The deadline for this assignment is

22:00 Mon 4 Mar 2019

Code infrastructure

This repository contains a simple framework for describing and executing small computational puzzles. Each puzzle is derived from puzzler::Puzzle, which provides a number of methods for creating inputs, executing puzzles, and checking outputs. Of particular interest to you is the puzzler::Puzzle::Execute method, which is the method that you need to accelerate, and is the function that is timed for performance purposes. Each input problem has an associated "scale", which is a measure of computational complexity - in general, as the scale number goes up, the problem will take longer.

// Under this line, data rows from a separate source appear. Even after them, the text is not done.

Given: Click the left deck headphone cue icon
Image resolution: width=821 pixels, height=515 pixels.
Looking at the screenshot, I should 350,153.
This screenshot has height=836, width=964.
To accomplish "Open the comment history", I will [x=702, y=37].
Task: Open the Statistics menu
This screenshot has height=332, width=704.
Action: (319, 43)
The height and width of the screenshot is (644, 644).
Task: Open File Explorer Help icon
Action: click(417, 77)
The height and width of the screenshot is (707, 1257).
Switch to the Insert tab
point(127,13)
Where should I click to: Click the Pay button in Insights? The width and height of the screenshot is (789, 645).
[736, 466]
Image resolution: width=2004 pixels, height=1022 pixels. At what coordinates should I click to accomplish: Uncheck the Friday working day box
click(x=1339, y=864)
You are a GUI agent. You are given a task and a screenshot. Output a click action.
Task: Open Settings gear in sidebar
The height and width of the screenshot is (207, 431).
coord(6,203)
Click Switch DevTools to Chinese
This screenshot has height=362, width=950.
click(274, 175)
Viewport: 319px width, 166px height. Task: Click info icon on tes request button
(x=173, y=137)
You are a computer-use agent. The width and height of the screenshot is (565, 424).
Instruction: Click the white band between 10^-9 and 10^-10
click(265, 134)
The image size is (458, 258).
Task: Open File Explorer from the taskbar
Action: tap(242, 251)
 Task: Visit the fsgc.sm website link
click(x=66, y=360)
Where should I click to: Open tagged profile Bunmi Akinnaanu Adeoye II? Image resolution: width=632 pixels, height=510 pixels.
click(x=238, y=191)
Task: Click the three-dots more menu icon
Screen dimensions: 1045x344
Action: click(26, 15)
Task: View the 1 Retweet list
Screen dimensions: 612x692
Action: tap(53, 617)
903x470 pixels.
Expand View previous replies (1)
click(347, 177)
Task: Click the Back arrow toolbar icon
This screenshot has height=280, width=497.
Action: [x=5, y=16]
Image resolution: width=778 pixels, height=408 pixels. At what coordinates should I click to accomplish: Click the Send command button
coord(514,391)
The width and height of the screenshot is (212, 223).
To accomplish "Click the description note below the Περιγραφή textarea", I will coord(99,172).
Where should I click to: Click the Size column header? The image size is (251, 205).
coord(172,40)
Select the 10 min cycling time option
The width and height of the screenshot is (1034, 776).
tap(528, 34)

There are four puzzles that you need to work on as a pair:

ising
rank
decompose
integral

Each puzzle represents the computational core of some common calulation, though all have been simplified to just a few lines of code. It's not too difficult to work out what the underlying application is, and you may find it interesting to look at existing solutions in the literature. However, no specialised knowledge of each puzzles application domain is needed, and the expectation is that only the standard techniques from the lectures and earlier courseworks are needed.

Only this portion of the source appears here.